The best clue is the person says "I need help" or they've got some obvious and (preferably) dramatic injury. Otherwise, you've got to figure out what the reporting party saw, why they were concerned and what their experience/training is for that concern. The key here is tracking down the original RP and doing a good interview. The more people a report goes through, the less you can trust it (ok, duh!). It sounds like that might have happened to you -- too many synapses involved after you were talked to.

There's a few ranger supervisors now whose first question is "did they ask for help?" If not, then nothing is initiated. I'm often not in that camp because there's quite a few incidents where people don't really know they're in trouble and the reporting party is right in their concern. Getting to them early makes our lives easier later on.

A few years back, there was a guy reported in trouble on Whitney. It was a garbled cell phone report which cut off. I went up to check and got to Trail Crest during a bad lightning storm at about 5PM. I asked a guy coming down if there was anyone else up there. He said there was, but he'd talked to him and he seemed fine. Reassured and with the storm, I scurried back down the west side. The next morning, I headed up again to make sure. I found a guy on the switchbacks. When I first talked to him, he seemed fine -- for about 2 minutes when he started talking about his wife's garage sale on the summit. That's called a clue.

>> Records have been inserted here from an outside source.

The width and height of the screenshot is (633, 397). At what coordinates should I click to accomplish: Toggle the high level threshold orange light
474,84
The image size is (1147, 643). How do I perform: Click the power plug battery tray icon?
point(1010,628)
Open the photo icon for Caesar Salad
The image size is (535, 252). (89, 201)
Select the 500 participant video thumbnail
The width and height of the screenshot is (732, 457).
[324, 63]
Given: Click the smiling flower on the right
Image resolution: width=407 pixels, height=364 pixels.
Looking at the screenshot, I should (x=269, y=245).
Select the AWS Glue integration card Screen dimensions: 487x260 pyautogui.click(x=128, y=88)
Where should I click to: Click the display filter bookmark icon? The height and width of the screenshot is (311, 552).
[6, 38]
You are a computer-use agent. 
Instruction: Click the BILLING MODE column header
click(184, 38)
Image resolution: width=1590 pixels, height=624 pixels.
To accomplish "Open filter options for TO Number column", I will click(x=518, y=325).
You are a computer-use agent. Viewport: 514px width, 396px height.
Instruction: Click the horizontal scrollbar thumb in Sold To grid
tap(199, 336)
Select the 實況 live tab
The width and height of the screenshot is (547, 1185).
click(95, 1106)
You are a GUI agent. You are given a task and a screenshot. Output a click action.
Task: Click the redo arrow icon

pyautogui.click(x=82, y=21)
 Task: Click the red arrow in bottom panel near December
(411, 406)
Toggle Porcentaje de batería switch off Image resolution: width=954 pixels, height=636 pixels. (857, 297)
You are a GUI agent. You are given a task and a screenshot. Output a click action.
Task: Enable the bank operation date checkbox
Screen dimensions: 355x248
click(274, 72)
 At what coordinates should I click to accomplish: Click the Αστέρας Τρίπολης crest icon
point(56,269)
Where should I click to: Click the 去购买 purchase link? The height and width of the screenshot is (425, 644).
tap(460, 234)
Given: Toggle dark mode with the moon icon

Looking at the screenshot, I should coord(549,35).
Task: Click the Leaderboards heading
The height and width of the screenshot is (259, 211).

So I really don't know what the lesson is. Ultimately, we have to respond to more semi-bogus calls just to make sure we get most of the legitimate ones. Also that you really have to trust your experience and feel about something (whether you're the reporting party or a SAR person). Probably wrong more often than right.

Finally, as everyone here knows, once a person steps foot on the trail, it's really all on them. There's people who will help and SAR groups will do everything they can to get to them, but all responsibility is on them -- both to get themselves out if at all possible or to get word that they have a legitimate need for help. It's really darned amazing we do as well as we do.

George Durkee


None of the views expressed here in any way represent those of the unidentified agency that I work for or, often, reality. It's just me, fired up by coffee and powerful prose.